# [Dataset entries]
================

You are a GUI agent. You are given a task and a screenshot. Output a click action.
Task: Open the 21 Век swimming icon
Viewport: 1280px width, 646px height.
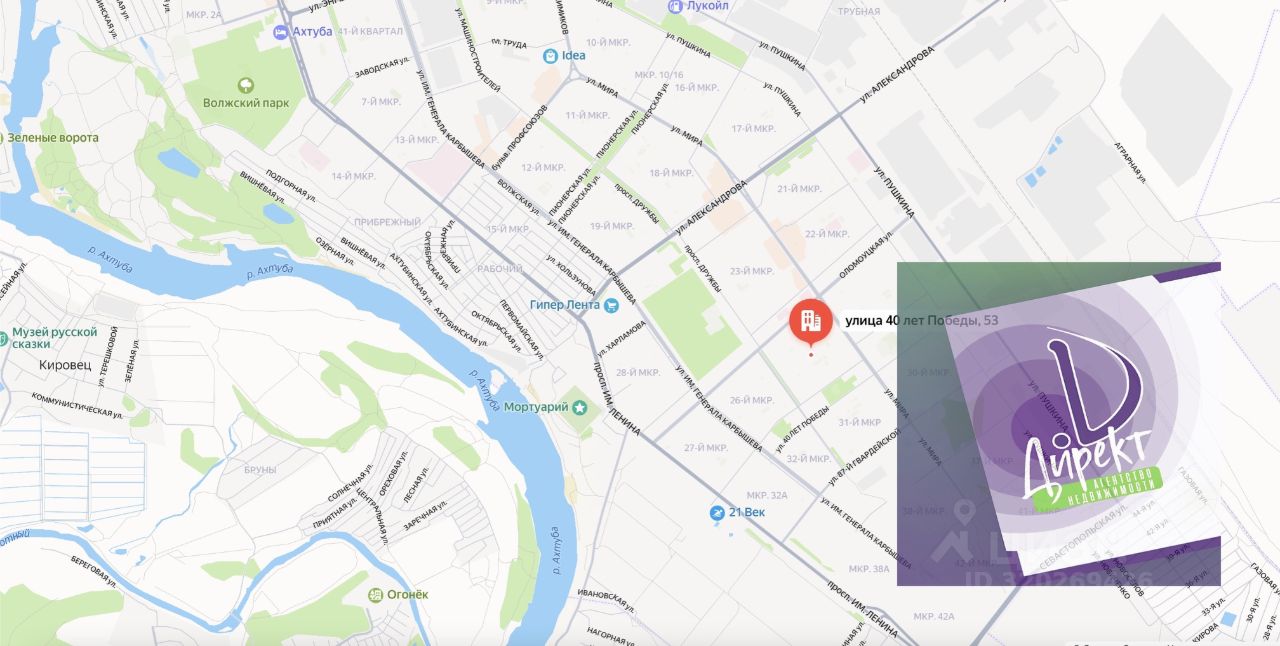tap(716, 513)
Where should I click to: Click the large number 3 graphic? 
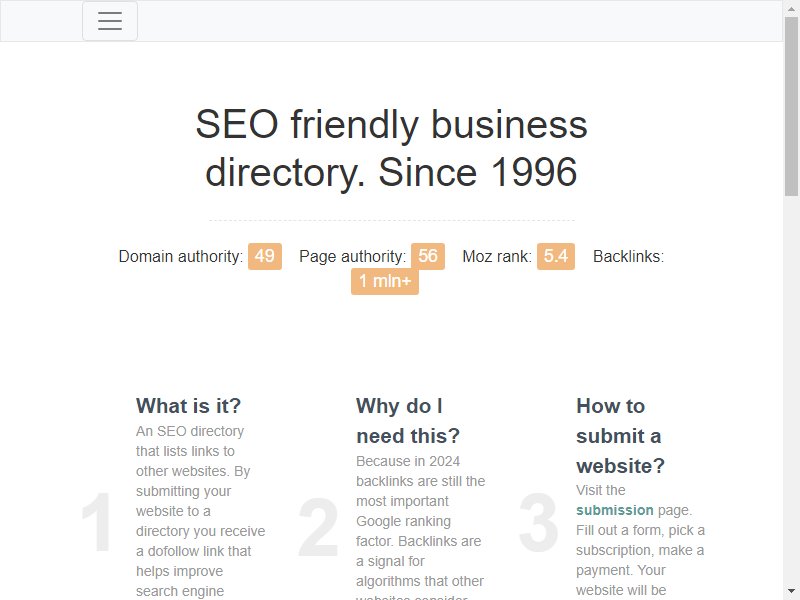click(x=538, y=522)
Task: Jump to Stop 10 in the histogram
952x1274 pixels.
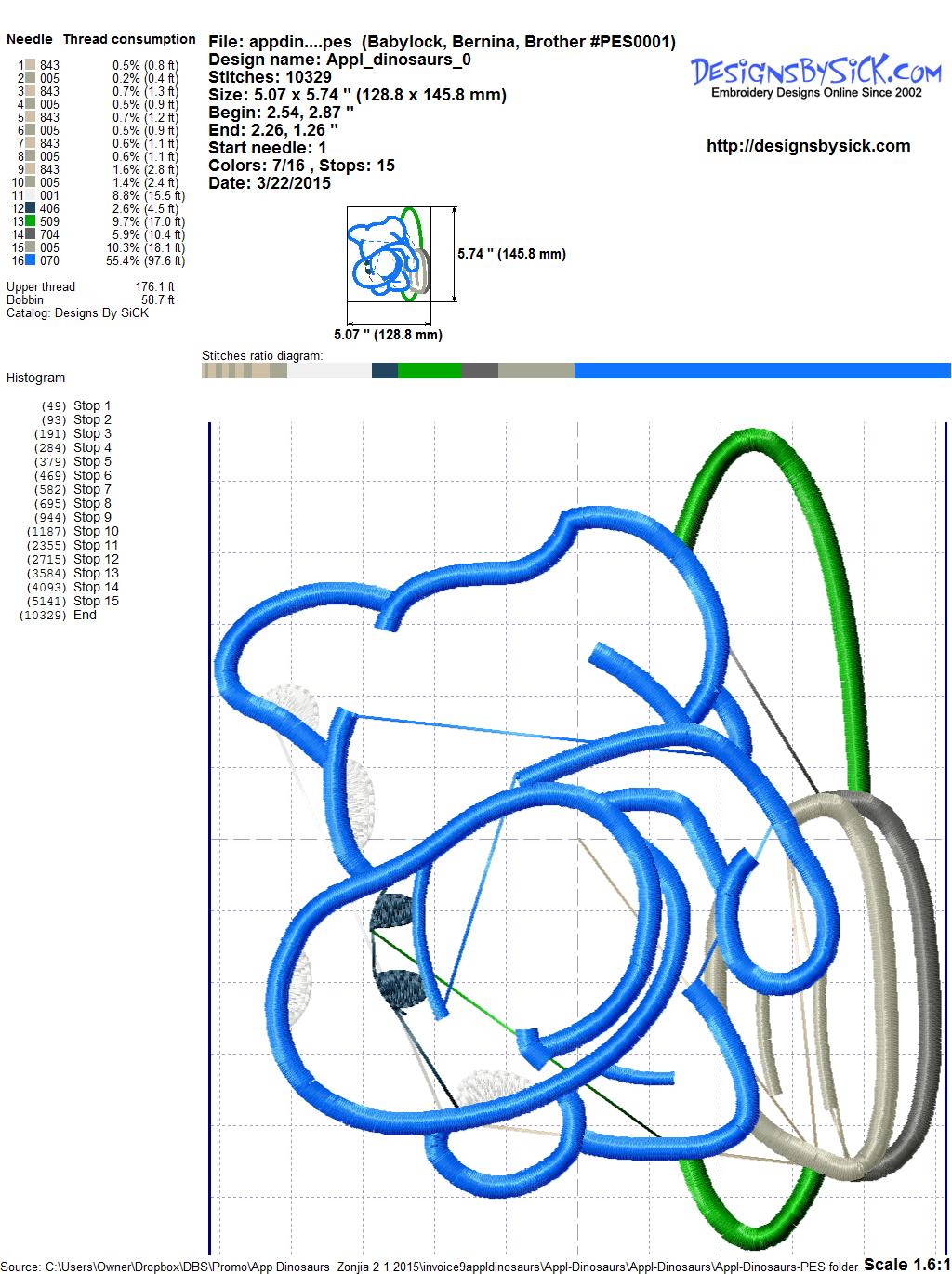Action: [x=95, y=532]
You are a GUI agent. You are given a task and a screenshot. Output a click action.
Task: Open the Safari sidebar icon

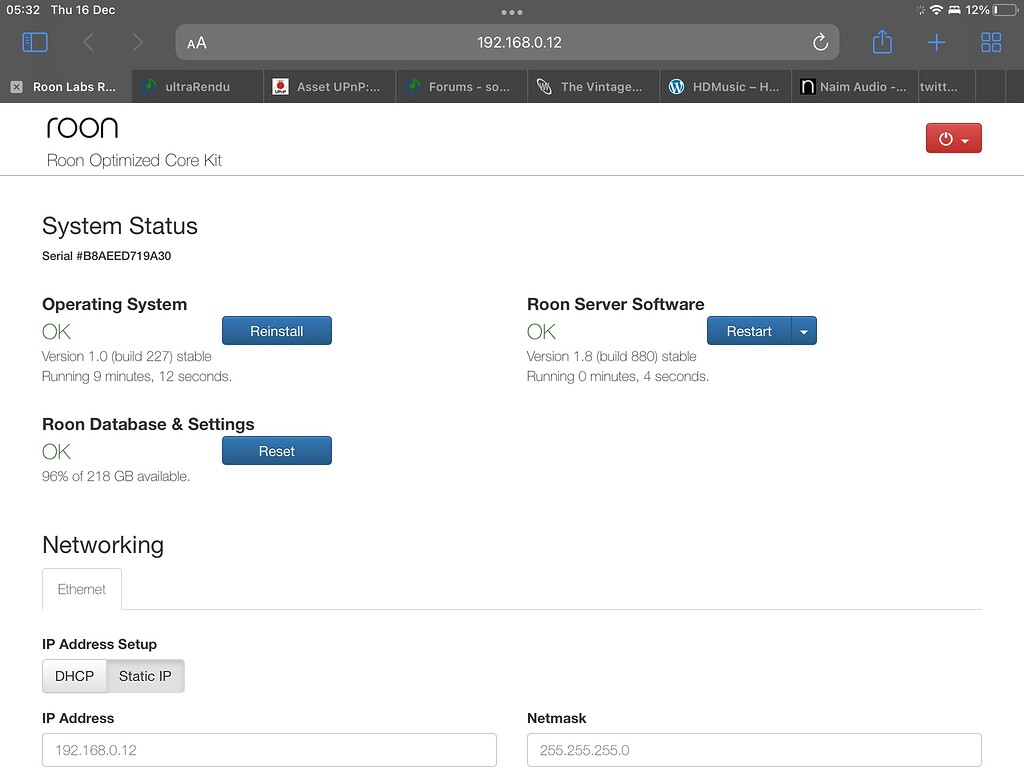pos(35,42)
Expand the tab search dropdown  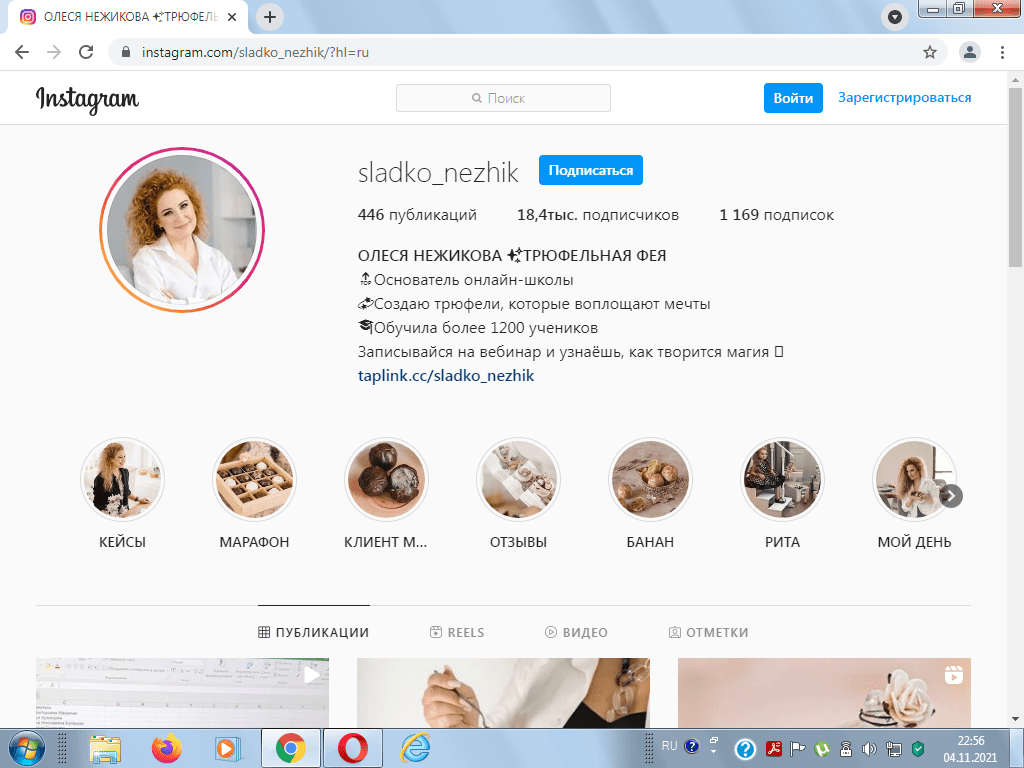coord(894,17)
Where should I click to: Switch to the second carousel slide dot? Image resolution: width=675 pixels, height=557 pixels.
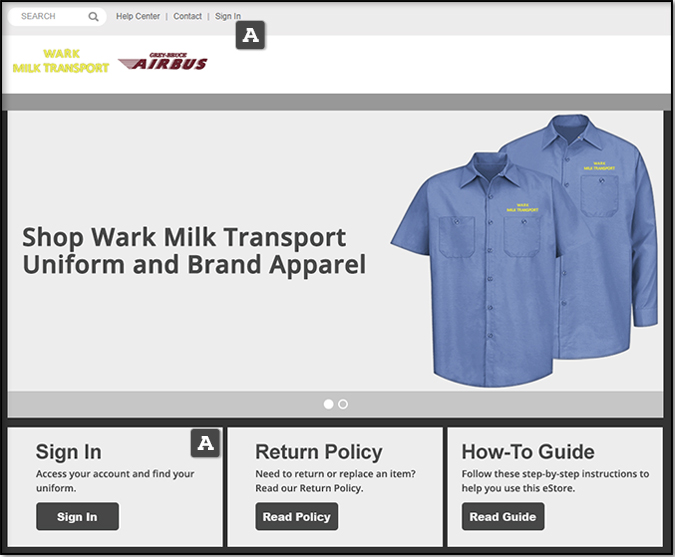point(343,404)
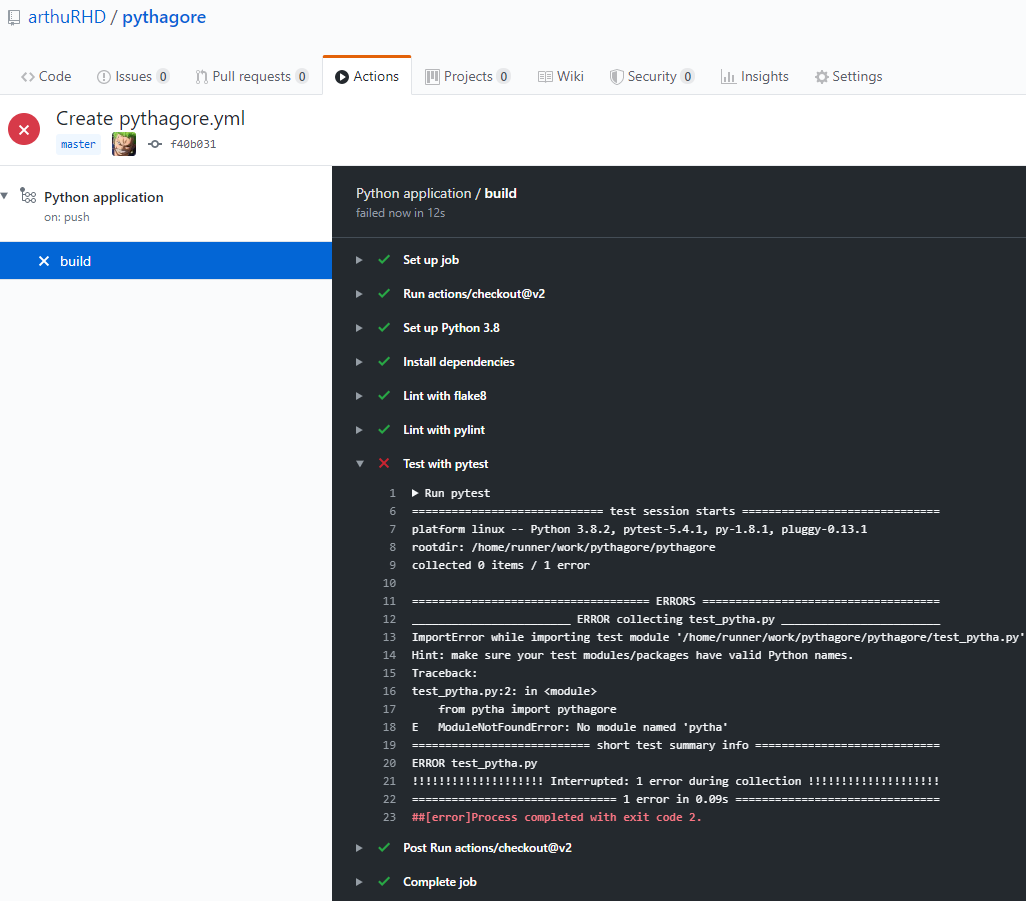Open the Issues tab

133,77
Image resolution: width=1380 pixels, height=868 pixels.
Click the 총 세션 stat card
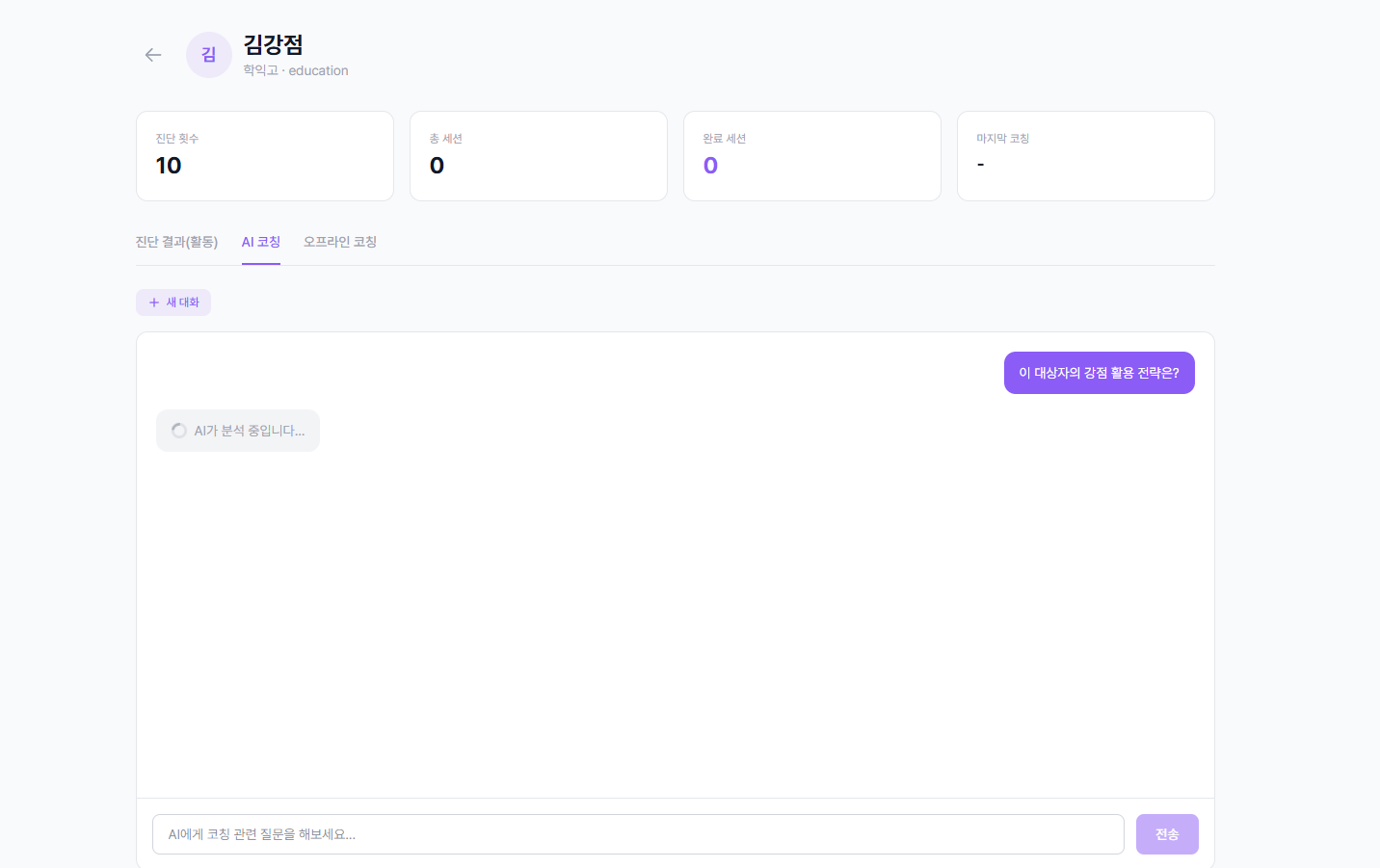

================

# [Problem requirements]
Please write out exactly the lines from the one containing "Image resolution: width=1380" through the last line of the records above, and leave out any pictures.

# [Response for this exercise]
Image resolution: width=1380 pixels, height=868 pixels.
Click the 총 세션 stat card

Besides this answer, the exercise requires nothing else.